Re: XPS 13 9343 serious battery swelling
If there were a way to cut off the battery before it swells, it would have been done by now. I can see any number of issues with trying to use a pressure sensor inside the system (the only practical way to do it), because notebooks are used anywhere from sea level to on submarines, to in the mountains to aircraft where ambient pressure varies. False alerts would be the result.
Apple's been using this type of case-less prismatic battery for the longest, and not surprisingly, had the swelling problem for the longest. The degree to which these swell is directly related to how hard the batteries work, and the temperatures to which they're exposed. You don't see as many swelling in cell phones, tablets or iPads as you do in notebook systems -- and the fact that every generation of notebook runs hotter than the last doesn't help.

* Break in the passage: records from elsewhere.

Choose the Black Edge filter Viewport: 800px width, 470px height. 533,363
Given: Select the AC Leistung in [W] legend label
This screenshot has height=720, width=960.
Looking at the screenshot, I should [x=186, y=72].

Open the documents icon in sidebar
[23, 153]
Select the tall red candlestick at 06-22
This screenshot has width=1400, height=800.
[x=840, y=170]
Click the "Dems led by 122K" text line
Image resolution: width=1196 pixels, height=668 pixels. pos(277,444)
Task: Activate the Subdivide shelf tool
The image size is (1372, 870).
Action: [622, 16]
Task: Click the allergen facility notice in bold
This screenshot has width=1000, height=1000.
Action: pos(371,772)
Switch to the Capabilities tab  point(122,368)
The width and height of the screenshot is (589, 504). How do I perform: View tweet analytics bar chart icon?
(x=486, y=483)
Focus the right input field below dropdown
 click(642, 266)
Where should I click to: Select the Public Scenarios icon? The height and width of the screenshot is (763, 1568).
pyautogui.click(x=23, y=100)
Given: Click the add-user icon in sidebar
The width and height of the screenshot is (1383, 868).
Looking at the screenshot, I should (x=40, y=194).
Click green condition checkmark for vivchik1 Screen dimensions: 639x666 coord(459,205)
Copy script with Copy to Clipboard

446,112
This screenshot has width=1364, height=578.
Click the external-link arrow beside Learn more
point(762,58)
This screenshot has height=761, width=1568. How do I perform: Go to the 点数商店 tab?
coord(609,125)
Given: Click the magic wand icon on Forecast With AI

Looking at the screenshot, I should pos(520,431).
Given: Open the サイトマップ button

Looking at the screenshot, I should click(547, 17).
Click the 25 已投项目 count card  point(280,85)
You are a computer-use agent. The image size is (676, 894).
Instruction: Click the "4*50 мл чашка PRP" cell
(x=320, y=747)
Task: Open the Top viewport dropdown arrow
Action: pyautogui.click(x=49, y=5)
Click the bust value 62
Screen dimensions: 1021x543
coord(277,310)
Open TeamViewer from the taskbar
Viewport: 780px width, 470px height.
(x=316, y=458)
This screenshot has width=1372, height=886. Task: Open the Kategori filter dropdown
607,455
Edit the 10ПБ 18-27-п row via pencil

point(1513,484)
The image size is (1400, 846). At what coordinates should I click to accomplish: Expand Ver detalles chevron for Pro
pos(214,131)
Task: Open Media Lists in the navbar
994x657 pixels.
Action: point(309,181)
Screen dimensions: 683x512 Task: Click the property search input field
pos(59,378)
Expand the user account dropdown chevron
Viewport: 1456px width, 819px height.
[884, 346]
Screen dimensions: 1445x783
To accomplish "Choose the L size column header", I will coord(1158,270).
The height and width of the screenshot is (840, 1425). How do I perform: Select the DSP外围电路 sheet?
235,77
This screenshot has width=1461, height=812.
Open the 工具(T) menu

Still, there's a reason why warranties generally don't cover batteries. And while you can purchase a 3-year warranty on some business notebooks (Latitudes, Thinkpads, etc.) all you're doing in that case is pre-paying a replacement battery. And it's almost universal that manufacturers reduce the capacity and slow the charging on batteries that carry longer warranties.
The simple fact is that there's a downside to thin and light - that is, higher temperatures and swollen batteries.
If you don't want the spectre of a swollen battery, buy a system that still uses steel-cased cylindrical batteries. Lenovo still uses these on the conventional (chunky) Thinkpads. Many gaming system manufacturers (Clevo) do as well. So does Tesla in the Model X and Model S. They're also not thin and light. And though the Model 3 uses a different cell, it's still steel-cased.
There's a reason why your car battery and cylindrical cells are vented -- and there's a big downside to prismatic cells that aren't. Doesn't matter whose name is on the outside - chemistry is chemistry and batteries can produce hydrogen gas. Give it nowhere to go - and they will swell.